Fort de ces deux périodes d’observation et d’expérimentation, il choisit en 2013 son sujet de thèse : le rôle du pharmacien dans les enjeux territoriaux de santé publique, en s’appuyant sur le cas concret du réseau Millesoins. Parmi les conclusions de sa thèse, il présente d’une part les avantages à collaborer entre pharmaciens : mutualiser moyens, compétences et investissements, en fonctionnant sous forme de coopérative territoriale, pour diversifier l’offre de services et mieux absorber les effets négatifs de la désertification médicale. D’autre part, un élément clé aux yeux d’Antoine Prioux est l’accès au dossier médical du patient et à l’ordonnance en temps réel, car cela permet au pharmacien de dégager du temps pour "faire de la santé, de la vraie" : exercer en partenariat avec le médecin, accueillir les patients en zone de confidentialité, ou encore faire de la prévention.

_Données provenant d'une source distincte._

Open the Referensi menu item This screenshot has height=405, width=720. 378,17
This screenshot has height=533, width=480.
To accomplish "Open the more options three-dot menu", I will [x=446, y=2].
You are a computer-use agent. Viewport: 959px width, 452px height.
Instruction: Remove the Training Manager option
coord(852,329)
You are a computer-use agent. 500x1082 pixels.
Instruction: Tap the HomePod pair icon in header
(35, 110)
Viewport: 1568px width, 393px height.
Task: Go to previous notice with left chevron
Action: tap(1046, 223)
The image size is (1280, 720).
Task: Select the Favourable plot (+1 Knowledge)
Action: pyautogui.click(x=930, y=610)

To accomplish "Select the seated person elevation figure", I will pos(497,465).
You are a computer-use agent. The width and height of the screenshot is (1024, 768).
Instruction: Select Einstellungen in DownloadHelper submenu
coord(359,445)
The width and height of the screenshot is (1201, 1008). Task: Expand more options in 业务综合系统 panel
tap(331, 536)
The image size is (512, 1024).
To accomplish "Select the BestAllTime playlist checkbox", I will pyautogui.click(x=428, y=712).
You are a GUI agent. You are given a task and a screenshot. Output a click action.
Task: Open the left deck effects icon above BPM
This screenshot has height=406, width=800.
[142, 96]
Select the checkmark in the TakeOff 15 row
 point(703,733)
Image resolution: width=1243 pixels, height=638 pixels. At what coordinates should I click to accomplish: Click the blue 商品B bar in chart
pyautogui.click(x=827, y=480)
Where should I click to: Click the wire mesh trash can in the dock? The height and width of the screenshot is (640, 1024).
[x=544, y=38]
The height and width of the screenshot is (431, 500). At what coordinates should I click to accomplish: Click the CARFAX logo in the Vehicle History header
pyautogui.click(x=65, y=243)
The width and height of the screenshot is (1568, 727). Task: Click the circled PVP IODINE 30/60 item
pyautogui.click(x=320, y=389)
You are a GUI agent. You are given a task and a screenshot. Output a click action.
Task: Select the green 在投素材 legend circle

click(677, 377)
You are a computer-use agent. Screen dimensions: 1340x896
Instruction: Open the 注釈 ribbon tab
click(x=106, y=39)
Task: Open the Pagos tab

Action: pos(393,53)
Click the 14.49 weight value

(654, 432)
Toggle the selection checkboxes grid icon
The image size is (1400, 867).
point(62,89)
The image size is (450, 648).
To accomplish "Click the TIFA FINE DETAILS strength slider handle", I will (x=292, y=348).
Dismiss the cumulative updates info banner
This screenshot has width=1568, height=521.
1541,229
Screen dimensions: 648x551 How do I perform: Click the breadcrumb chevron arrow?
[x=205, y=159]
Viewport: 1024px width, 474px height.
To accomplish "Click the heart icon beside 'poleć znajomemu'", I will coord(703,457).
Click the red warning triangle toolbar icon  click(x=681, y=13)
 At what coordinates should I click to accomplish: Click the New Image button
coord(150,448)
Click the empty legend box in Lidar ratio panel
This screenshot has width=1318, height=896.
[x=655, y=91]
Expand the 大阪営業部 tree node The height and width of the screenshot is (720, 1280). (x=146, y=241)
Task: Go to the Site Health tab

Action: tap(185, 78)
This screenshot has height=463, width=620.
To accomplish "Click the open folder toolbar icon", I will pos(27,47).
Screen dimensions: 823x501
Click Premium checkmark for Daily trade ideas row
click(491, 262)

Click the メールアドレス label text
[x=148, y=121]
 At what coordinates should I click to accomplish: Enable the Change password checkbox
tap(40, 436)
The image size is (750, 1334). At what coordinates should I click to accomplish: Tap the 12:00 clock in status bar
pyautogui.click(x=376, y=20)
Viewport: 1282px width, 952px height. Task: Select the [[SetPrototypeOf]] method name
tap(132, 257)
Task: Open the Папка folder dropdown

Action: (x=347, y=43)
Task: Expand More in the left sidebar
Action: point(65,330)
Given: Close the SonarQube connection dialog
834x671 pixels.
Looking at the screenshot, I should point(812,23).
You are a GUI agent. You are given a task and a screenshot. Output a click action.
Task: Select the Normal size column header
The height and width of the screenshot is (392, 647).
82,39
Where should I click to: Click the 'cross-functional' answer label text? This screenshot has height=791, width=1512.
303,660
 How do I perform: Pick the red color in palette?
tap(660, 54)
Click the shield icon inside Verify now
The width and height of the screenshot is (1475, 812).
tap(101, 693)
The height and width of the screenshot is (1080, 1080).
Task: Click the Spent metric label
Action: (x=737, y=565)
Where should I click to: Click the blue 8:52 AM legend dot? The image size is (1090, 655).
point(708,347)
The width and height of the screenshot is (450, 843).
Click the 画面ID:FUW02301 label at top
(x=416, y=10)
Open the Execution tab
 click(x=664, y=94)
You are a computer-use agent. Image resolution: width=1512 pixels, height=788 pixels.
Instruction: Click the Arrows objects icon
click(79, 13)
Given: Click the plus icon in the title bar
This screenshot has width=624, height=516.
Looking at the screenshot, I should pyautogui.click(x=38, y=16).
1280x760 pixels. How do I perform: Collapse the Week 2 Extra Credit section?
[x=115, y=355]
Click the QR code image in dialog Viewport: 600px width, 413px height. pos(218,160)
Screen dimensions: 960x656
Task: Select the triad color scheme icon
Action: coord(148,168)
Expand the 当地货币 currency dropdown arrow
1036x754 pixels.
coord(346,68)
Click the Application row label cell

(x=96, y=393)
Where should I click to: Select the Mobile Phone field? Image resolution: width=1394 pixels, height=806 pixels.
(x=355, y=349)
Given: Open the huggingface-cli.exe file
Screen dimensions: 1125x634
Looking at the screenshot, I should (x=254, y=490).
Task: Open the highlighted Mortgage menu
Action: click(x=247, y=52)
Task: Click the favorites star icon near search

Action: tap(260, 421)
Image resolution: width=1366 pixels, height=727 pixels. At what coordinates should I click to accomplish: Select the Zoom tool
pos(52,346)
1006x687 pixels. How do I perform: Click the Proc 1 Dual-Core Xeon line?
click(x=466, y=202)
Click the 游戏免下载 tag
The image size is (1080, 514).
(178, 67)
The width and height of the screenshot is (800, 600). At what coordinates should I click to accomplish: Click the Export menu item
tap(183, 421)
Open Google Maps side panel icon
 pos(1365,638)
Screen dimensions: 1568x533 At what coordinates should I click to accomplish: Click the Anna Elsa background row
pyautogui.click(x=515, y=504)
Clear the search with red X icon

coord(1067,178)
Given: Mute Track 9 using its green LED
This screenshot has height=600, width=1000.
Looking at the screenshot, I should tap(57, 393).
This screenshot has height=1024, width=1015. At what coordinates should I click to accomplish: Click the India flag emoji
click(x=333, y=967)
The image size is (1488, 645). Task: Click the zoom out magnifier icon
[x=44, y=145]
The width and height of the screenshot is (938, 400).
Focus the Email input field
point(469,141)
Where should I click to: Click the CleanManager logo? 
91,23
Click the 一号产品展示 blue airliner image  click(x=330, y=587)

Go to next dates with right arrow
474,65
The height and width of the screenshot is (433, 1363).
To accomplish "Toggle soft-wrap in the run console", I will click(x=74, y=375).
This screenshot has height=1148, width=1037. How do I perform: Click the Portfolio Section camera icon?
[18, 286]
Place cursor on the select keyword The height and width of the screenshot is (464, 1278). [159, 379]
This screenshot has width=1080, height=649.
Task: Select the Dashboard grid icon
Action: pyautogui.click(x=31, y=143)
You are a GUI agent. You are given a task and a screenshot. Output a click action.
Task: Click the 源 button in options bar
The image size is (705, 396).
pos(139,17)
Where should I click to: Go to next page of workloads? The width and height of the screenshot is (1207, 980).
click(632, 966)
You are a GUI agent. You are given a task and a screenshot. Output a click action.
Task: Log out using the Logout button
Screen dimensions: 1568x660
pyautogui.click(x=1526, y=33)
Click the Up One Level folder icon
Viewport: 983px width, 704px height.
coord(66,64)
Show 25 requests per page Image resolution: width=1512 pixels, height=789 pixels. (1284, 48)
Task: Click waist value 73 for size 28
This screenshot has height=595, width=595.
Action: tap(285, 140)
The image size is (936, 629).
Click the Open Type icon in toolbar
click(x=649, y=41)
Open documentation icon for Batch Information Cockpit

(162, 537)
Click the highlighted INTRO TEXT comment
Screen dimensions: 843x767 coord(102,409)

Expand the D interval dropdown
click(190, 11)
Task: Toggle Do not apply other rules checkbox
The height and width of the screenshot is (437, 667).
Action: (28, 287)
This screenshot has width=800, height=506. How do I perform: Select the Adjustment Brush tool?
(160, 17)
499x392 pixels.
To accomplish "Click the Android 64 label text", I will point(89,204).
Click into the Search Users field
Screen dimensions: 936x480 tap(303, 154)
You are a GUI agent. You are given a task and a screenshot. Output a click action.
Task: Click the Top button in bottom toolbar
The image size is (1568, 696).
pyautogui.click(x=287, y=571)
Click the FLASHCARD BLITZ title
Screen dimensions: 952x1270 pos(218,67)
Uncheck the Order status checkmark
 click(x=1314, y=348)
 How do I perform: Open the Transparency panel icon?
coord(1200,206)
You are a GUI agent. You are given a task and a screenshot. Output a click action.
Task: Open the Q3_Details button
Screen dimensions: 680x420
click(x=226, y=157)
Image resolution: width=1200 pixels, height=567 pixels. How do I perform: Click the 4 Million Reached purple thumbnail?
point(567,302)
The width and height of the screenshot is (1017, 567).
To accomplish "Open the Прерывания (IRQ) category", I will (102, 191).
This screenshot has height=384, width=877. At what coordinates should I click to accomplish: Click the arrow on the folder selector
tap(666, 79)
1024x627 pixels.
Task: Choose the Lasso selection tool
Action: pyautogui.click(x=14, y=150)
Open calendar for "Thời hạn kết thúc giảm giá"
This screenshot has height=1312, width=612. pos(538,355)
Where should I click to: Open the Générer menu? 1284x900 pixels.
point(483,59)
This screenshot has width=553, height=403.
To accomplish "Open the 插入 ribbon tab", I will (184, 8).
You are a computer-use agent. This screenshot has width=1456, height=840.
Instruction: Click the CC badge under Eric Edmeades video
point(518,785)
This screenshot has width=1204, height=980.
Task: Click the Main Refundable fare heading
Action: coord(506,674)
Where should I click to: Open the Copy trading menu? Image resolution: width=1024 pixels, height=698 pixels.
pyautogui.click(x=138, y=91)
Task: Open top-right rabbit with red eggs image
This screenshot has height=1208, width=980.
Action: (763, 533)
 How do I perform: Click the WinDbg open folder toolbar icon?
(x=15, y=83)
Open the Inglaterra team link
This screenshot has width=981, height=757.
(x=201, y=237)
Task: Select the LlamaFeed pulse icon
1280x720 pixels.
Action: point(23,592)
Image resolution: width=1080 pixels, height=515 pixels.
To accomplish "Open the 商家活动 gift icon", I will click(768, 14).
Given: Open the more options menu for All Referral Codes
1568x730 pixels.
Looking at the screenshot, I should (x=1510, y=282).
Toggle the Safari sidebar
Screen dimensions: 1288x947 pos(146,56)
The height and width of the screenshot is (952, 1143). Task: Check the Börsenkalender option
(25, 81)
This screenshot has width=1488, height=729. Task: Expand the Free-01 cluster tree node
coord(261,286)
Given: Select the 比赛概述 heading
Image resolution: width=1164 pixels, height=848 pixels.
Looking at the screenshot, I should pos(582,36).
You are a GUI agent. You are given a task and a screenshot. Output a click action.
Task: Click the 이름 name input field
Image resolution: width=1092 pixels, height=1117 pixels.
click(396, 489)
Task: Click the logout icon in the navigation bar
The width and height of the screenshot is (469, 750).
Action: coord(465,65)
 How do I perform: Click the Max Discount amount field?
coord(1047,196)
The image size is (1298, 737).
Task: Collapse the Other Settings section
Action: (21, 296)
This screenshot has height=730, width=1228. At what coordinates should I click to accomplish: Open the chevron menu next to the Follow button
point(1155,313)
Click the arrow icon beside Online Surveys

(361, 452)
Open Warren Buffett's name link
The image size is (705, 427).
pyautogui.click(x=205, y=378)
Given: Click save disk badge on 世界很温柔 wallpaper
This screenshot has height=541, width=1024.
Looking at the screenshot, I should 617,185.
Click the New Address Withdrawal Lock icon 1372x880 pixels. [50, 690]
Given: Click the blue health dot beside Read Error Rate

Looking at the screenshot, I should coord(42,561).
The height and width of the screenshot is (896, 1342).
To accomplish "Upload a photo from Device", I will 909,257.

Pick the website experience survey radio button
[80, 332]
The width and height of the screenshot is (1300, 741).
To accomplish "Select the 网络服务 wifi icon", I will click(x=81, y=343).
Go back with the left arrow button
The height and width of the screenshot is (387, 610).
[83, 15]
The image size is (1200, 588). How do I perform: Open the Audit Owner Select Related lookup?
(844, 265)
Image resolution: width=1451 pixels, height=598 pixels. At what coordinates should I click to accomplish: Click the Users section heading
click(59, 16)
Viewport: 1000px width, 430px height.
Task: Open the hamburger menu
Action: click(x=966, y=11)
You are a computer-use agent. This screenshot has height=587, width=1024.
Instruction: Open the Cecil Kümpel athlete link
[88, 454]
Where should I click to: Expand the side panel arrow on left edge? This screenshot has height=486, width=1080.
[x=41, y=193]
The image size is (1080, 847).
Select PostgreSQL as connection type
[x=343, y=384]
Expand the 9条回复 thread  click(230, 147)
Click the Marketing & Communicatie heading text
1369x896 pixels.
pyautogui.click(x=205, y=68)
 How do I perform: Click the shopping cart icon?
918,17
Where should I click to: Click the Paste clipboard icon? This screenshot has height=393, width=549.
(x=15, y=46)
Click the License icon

Quelques mois plus tard, alors qu’il introduit ces différentes idées au cours d’un congrès professionnel, un intervenant lui fera réaliser leur potentiel disruptif : un nouveau déclic, qui le décide alors à aller plus loin dans son engagement. Il devient coordinateur du réseau Millesoins, entre au conseil d’administration de la Fédération française des maisons et pôles de santé (FFMPS), et accompagne les professionnels porteurs d’un projet de mise en réseau. Il intervient également dans les facultés pour sensibiliser la prochaine génération de professionnels de santé aux problématiques du système, et les inciter à travailler de manière coopérative et en interprofessionnalité. En 2016, il achète sa pharmacie, à Bugeat, qu’il organise de façon à expérimenter ses multiples idées : délivrance des médicaments en multiple de semaines, ou encore gestion des stocks nominative, adaptée selon lui à la prévalence des maladies chroniques qui induisent une fréquence dans les passages des patients.


"La donnée, c'est le pouvoir"

Les projets d’Antoine Prioux ne s’arrêtent pas là. Convaincu de l’importance stratégique du big data en santé, il cherche à créer son propre logiciel d’officine, dans un souci d’autonomie notamment. Le destin place alors sur son chemin son futur associé, un développeur indépendant dont le logiciel d’officine vient d’être agréé. Leurs profils sont complémentaires et ils partagent le même esprit militant. Ensemble, ils créent en 2017 la startup P4PILLON ("P4P" : en anglais, "Pay for Performance", pour décrire un autre mode de rémunération), et adaptent l’outil, qu’Antoine Prioux expérimente dans sa pharmacie.

Aujourd’hui, les deux associés ambitionnent de transformer leur entreprise en société coopérative d’intérêt collectif (SCIC), dont les premiers sociétaires devraient être le réseau Millesoins et l’ADRES (Association pour le développement d’un réseau de soins primaires de la montagne limousine). Si P4PILLON n’en est pour l’instant qu’aux prémices de son développement, peut-être le projet contient-il, larvé en lui, le pouvoir de changer les choses à grande échelle, donnant raison à la théorie du chaos qu’Antoine Prioux affectionne tant.

Ainsi, pourquoi ne pas envisager, à terme, de valoriser la donnée pour mesurer l’économie générée par des actions de prévention ? Une révolution qui permettrait de répondre aux combats initiaux d’Antoine Prioux : penser d’autres types de rémunération et financer de nouvelles missions de santé pour le pharmacien, réaffirmant ainsi sa place de "gardien des poisons"* dans l’équipe de soins primaires.

* Cf Pratiques - Les Cahiers de la médecine utopique, n° 60 - février 2013.